Evet. Bağlantısı var çünkü bazen çok iyi bir belgesel kültünün peşinden koşuyorsunuz. Orada önünüze bir sürü engeller çıkıyor ve kendinizi özgür hissedemiyorsunuz. Belgesel daha bir mayınlı bölge gibidir. Kurmaca bir filmi finanse edip edemeyeceğimi, oyuncularla çalışıp çalışamayacağımı da öğrenme süreçlerimle birlikte yeni alanlar açtım ve deneysel takıldım. Hikaye kendi kendini kurmacaya çevirdi. O yüzden bilinçli bir kurmaca film yapıyorum duygusundan çok akışta da olan bir süreç oldu. Anlatmak istediğim şey çok soyut bir alanda olduğu için bunu dramaturjisi olan bir alanda anlatmanın daha uygun olacağını düşündüm. Bir de filmin saykodelik ve bazı gerçeküstü tonları olan bir hikayesi var. Bu da kurmacanın alanına giriyor ama belgesel gibi de çektik yani.

 

“Senaryoda da bilinen konvansiyonel bir yol izlemedik”

Gerçekten bazı fotoğraflar, kareler, görüntüler bir belgeselci gözüyle de film haline gelmiş hissi yaratıyor. Seyirci bu karelerin ve görüntülerin peşinde kaybolup gidiyor. Sizin sinemanızı bilmeyen birisi bu filmi izlese rahatlıkla tarihi, kültürel bir İstanbul yolculuğu olarak da algılayabilir.
Karakterin İstanbul gibi katmanlı bir şehirde nasıl hissettiği benim için çok önemliydi. İlahi yapıların, dini yapıların bulunduğu mimari yapıların bulunduğu bir şehir gerekiyordu ve insanların gerçek tepkilerini görmek istedim, otantik görünmelerini istedim. Belgesel geçmişi de olan önemli görüntü yönetmenimiz Peter Zeitlinger ile çok iyi bir iş çıkardık. Senaryoda da bilinen konvansiyonel bir yol izlemedik.

 

“Seyirciye özellikle spekülasyon yapma alanı bırakmak istedim. Her şeyi açıklayan bir film seyirciye hareket alanı bırakmaz ”

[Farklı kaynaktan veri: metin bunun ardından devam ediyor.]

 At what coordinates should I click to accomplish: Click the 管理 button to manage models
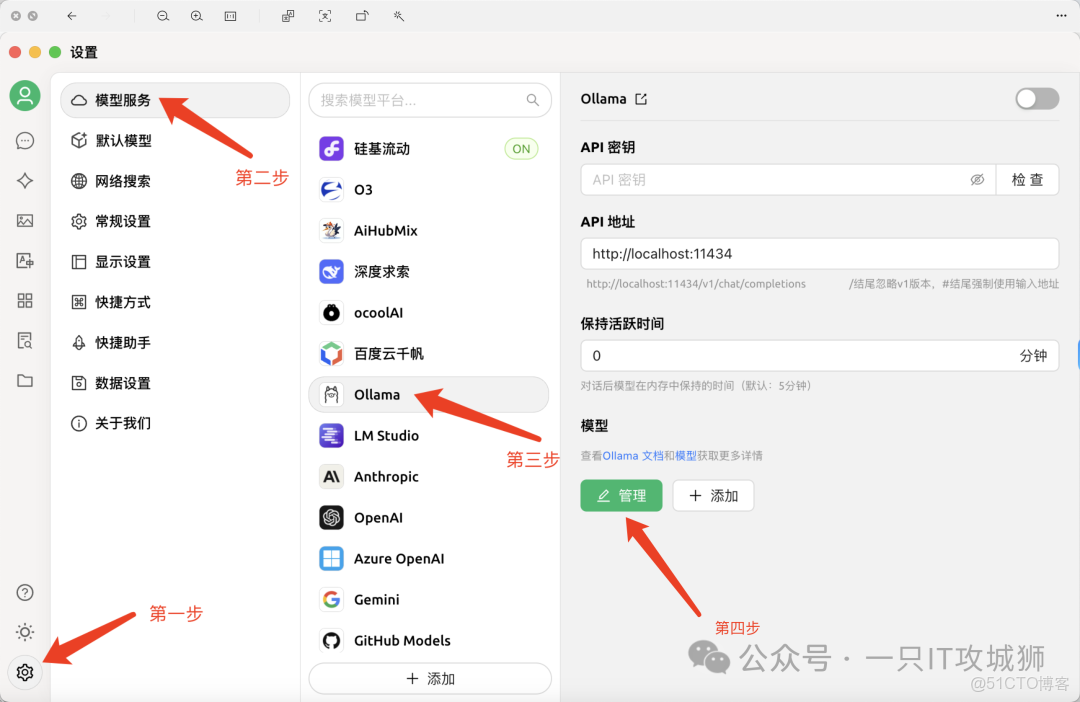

Senaryoyu da konuşmanın zamanı geldi o halde. Akademik tez bile yazılabilecek derinlikte ve farklı konuları bir kap içinde başarıyla birleştiren bir senaryosu olduğunu düşünüyorum. Kalkedon, Mitraizm, İstanbul’un manevi-kültürel hafızası, psikoatak vakası, grandiyoz hissiyatı, arafta kalmak, İstanbula göç eden parçalanmış bir aile gibi konuları barındıran bir senaryo var karşımızda. Önce hangi düşünce vardı kafanızda ve bu süreç nasıl ilerledi?
Senaryoda ilk var olan karakterin şehirdeki belli mimari mekanlara girdikçe duygusal olarak bir nevi tetiklenmesiydi. Şehrin hafızası bizim için çok önemliydi. İstanbul’un çok katmanlı, tektonik geçmişi bize gerekliydi ve o anlamda mimarinin çok iyi işlendiğini düşünüyorum. Aslında film kendini çok açıklayan bir yapıda değil. Seyirciye özellikle spekülasyon yapma alanı bırakmak istedim. Sinemada bazen bir şeyleri biraz daha az bilsek yeterli olabiliyor. Herşeyi açıklayan bir film seyirciye hareket alanı bırakmaz.

foto-1-ic.jpg

“Karakterle ilgili önemli olan teşhisin ne olduğu değil de neyi hissettiği, karakterin duyularıyla şehirde neyi gördüğüydü”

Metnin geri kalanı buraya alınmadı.